O domínio do estreito de Ormuz, rota por onde passa cerca de 20% do petróleo mundial, transformou-se na principal moeda de troca do Irã nas relações com os Estados Unidos. A avaliação é de analistas que acompanham o tabuleiro geopolítico do Oriente Médio, em meio à escalada de tensões entre os dois países.

Enquanto Washington intensifica a pressão militar — foram nove noites seguidas de bombardeios contra alvos iranianos —, Teerã sinaliza que pode fechar a torneira do comércio marítimo global. A ameaça inclui o bloqueio de Bab-el-Mandeb, outra rota vital que responde por 12% do tráfego naval do planeta.

O analista consultado destaca, porém, que a desconfiança iraniana em relação a qualquer acordo com os americanos segue como obstáculo central. Para ele, o histórico de acordos descumpridos e sanções recorrentes faz com que o regime de Teerã enxergue qualquer negociação como armadilha, não como oportunidade.

O movimento dos houthis, aliados do Irã, que declararam embargo marítimo contra a Arábia Saudita, reforça a percepção de que o controle das rotas não é apenas retórica. É ferramenta concreta de pressão, com efeitos imediatos no preço do barril e no abastecimento global.

O próximo passo esperado é a resposta americana à ameaça iraniana, que pode vir por vias diplomáticas ou com novo aumento da presença naval na região. O mundo, por ora, observa o xadrez com o fôlego preso — e os postos de gasolina, atentos.

## O que fazer:
Altere o trecho do texto sobre o estreito de Ormuz que começa em "Enquanto Washington intensifica" e segue até "naval do planeta.", substituindo "bombardeios" por "ataques aéreos". Escreva novamente esse trecho com a troca feita.

## Dados fornecidos:
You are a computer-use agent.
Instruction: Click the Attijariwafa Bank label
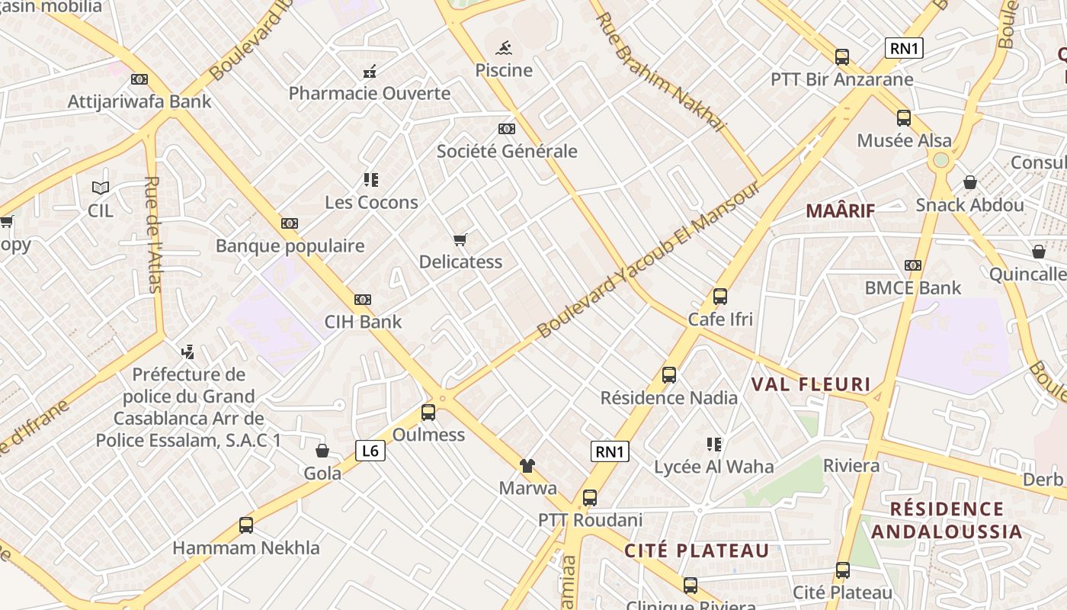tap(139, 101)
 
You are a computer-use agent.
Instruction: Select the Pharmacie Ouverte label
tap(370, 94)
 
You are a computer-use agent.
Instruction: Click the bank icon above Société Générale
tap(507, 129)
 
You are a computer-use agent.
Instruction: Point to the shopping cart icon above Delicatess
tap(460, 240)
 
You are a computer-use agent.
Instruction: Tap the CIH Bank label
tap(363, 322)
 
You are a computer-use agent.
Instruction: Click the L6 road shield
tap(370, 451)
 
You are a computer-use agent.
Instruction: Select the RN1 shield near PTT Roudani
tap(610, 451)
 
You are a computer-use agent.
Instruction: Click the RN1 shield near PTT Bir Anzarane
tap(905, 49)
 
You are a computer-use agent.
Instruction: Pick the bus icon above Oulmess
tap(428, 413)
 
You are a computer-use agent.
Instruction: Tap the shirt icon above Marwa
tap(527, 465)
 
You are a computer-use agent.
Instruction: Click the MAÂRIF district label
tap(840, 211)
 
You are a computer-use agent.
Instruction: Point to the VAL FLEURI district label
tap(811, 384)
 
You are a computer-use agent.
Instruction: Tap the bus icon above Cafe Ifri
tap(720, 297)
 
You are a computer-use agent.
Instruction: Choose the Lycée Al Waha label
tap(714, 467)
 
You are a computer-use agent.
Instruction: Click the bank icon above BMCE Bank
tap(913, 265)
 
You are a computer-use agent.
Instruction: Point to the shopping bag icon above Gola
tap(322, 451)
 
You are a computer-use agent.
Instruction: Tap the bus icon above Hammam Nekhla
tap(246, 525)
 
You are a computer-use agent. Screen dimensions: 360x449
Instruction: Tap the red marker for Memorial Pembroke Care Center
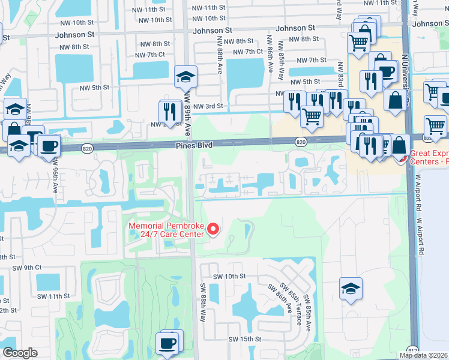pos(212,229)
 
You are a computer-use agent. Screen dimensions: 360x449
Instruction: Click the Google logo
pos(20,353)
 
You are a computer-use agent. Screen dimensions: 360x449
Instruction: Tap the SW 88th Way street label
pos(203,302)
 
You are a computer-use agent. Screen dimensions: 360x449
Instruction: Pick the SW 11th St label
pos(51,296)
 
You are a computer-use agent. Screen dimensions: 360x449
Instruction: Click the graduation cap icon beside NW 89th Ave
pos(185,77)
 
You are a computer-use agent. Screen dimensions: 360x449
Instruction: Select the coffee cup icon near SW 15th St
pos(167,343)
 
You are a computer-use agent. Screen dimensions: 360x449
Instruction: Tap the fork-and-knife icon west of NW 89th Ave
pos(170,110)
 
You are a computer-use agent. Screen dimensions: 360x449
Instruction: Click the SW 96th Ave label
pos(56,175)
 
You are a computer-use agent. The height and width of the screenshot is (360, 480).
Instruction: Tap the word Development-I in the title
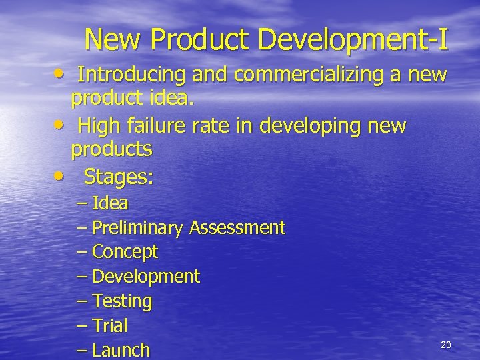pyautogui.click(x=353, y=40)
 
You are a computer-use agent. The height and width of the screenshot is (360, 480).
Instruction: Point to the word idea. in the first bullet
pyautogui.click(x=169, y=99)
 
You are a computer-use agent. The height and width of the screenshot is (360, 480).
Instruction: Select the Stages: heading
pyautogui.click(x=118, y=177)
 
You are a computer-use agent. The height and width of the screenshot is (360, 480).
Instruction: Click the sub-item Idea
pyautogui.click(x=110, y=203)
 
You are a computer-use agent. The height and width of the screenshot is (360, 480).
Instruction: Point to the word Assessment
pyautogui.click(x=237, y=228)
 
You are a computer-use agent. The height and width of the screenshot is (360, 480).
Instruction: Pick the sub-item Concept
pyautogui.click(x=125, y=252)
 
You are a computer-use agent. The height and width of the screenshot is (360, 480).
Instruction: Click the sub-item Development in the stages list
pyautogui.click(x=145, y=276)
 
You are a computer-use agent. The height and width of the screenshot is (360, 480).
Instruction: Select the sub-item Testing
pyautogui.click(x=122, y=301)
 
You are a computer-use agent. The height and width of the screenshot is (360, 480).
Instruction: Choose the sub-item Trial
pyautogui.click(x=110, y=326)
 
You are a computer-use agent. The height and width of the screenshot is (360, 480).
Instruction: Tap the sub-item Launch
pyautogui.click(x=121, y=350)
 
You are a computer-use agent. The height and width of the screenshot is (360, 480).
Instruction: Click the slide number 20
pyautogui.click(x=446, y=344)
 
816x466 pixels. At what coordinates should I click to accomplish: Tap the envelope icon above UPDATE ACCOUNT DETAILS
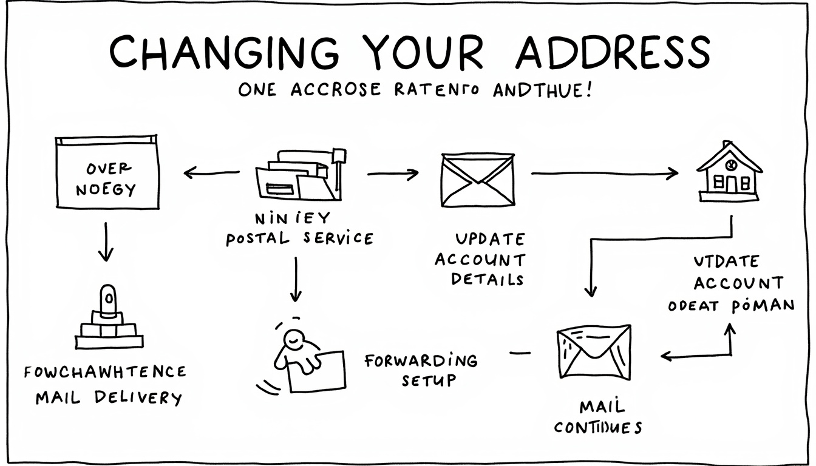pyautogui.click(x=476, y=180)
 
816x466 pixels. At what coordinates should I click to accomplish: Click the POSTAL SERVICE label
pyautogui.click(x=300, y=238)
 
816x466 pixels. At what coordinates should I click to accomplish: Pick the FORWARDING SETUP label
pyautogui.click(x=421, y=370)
---
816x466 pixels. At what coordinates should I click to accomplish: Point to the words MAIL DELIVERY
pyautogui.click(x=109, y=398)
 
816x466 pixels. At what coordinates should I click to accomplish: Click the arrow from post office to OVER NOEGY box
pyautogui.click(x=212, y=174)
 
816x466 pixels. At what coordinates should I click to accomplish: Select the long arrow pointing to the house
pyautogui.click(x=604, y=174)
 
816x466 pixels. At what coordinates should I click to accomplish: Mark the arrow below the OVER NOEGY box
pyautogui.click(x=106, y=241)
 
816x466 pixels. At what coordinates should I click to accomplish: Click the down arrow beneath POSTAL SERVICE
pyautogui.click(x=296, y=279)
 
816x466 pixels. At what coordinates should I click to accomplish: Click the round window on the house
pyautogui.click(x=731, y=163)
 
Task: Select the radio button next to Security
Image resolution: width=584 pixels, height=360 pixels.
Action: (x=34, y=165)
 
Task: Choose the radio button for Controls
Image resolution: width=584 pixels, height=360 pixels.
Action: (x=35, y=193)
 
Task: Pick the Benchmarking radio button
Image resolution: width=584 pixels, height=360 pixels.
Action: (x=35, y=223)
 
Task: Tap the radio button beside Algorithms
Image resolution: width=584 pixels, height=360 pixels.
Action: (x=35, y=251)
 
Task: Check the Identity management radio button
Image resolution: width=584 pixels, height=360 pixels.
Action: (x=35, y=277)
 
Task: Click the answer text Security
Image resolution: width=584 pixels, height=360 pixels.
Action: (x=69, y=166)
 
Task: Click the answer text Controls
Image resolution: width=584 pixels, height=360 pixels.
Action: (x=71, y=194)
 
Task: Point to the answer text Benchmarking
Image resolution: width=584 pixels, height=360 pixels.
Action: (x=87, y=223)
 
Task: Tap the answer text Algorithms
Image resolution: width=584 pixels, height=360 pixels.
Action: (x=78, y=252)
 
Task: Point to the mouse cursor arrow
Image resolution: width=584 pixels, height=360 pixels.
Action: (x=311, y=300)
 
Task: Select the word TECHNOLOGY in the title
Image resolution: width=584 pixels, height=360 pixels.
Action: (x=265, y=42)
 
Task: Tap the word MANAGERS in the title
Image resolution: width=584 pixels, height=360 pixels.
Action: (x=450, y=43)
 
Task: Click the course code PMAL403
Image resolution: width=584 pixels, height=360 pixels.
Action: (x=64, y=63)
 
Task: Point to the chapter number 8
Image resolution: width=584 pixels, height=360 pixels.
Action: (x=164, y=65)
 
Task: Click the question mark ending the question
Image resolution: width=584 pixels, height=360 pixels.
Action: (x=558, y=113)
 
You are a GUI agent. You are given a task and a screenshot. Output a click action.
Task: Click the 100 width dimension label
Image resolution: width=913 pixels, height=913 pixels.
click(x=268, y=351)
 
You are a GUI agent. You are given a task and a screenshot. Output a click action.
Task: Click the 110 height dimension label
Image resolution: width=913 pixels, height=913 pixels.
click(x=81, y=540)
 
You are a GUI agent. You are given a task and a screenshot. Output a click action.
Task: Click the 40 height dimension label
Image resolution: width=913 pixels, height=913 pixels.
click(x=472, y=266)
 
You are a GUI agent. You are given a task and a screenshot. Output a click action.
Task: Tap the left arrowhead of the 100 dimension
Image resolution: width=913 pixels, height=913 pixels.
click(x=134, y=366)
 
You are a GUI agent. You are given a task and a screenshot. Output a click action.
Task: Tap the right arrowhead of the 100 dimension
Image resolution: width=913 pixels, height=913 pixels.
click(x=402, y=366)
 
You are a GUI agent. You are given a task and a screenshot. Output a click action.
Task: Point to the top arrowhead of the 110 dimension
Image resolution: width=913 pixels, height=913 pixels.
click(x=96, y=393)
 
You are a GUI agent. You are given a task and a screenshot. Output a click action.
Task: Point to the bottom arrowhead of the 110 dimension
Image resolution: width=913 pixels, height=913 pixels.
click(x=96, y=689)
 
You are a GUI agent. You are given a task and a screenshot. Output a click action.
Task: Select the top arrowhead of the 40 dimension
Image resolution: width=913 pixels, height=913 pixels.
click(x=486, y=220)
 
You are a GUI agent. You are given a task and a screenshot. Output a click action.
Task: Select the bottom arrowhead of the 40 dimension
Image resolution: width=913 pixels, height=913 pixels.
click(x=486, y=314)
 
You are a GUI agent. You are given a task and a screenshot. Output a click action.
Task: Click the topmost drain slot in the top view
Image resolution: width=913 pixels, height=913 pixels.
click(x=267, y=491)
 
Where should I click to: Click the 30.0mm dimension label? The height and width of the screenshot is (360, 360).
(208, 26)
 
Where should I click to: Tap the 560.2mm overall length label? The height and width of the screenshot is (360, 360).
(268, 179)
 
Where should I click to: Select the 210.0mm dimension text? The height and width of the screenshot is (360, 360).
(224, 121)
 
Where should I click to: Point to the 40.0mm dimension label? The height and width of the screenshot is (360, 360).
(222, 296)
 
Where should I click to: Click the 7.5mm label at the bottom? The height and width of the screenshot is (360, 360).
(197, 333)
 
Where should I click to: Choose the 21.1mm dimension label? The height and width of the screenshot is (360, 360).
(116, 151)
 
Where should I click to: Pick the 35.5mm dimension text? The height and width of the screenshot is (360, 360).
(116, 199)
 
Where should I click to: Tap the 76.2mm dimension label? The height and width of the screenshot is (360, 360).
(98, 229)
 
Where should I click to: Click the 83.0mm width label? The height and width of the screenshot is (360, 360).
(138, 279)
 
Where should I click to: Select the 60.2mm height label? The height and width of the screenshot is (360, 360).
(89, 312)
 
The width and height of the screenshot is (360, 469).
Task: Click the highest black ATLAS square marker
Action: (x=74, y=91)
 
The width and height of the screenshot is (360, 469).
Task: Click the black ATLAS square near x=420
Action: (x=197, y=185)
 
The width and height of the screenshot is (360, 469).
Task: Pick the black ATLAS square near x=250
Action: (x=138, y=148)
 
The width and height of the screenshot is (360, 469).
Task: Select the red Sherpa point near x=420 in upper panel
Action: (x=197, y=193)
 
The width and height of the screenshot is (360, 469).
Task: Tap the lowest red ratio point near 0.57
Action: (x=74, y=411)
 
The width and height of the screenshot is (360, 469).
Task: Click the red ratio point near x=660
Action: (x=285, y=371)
--
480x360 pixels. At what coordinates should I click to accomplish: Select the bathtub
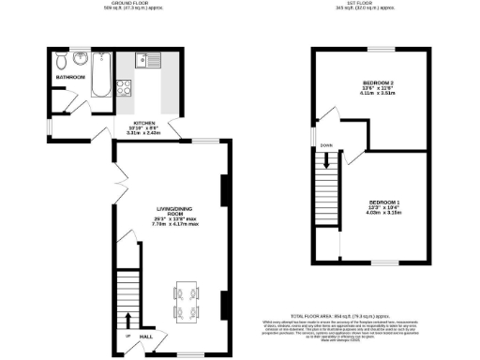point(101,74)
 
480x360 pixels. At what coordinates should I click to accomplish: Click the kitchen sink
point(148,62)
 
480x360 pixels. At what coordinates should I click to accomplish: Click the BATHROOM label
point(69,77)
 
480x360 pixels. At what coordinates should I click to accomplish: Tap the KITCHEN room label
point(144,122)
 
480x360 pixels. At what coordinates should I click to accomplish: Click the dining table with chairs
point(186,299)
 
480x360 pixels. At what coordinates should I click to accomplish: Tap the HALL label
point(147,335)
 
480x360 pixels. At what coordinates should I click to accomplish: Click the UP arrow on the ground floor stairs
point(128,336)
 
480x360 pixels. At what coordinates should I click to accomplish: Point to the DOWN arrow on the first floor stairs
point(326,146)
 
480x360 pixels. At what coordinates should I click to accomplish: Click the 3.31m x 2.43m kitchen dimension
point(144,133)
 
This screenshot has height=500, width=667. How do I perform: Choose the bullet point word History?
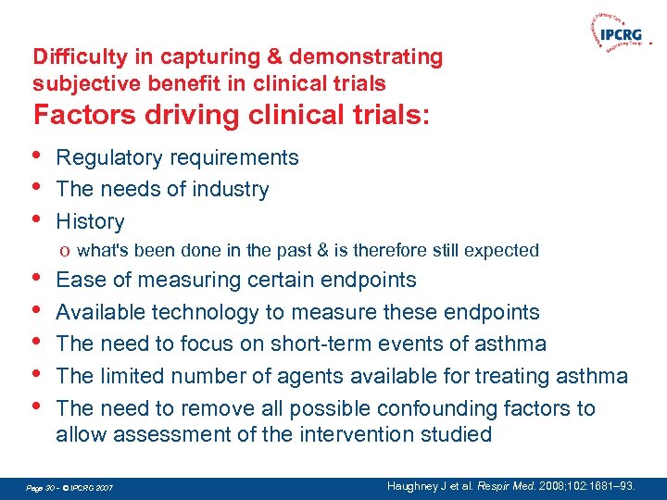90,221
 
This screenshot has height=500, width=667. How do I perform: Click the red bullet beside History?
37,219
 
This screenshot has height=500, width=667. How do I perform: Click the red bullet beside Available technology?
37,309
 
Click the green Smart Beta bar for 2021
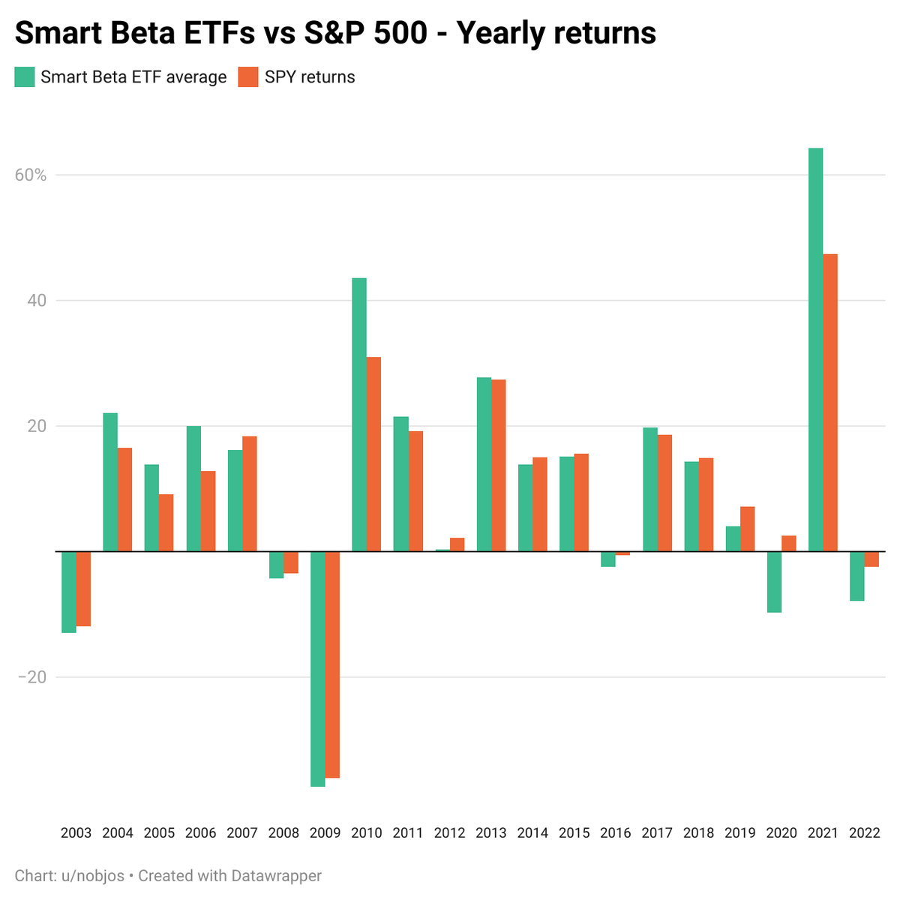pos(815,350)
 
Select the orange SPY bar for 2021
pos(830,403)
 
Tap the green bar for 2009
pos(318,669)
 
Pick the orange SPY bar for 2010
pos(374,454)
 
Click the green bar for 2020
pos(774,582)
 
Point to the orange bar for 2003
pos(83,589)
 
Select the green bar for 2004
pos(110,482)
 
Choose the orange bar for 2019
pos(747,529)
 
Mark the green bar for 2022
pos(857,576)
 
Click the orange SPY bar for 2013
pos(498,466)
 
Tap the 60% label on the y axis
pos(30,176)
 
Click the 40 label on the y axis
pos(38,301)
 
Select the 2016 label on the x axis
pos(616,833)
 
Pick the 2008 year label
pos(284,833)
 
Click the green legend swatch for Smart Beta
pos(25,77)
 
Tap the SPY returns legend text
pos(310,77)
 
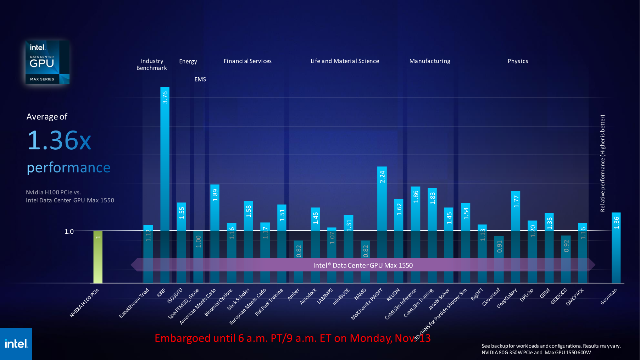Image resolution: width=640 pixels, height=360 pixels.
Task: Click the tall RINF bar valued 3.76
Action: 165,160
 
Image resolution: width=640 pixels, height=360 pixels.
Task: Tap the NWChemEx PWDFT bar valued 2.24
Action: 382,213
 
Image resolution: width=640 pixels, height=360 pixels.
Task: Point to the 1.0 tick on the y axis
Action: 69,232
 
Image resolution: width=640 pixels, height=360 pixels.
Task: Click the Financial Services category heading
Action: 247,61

## Resposta escrita:
Enquanto Washington intensifica a pressão militar — foram nove noites seguidas de ataques aéreos contra alvos iranianos —, Teerã sinaliza que pode fechar a torneira do comércio marítimo global. A ameaça inclui o bloqueio de Bab-el-Mandeb, outra rota vital que responde por 12% do tráfego naval do planeta.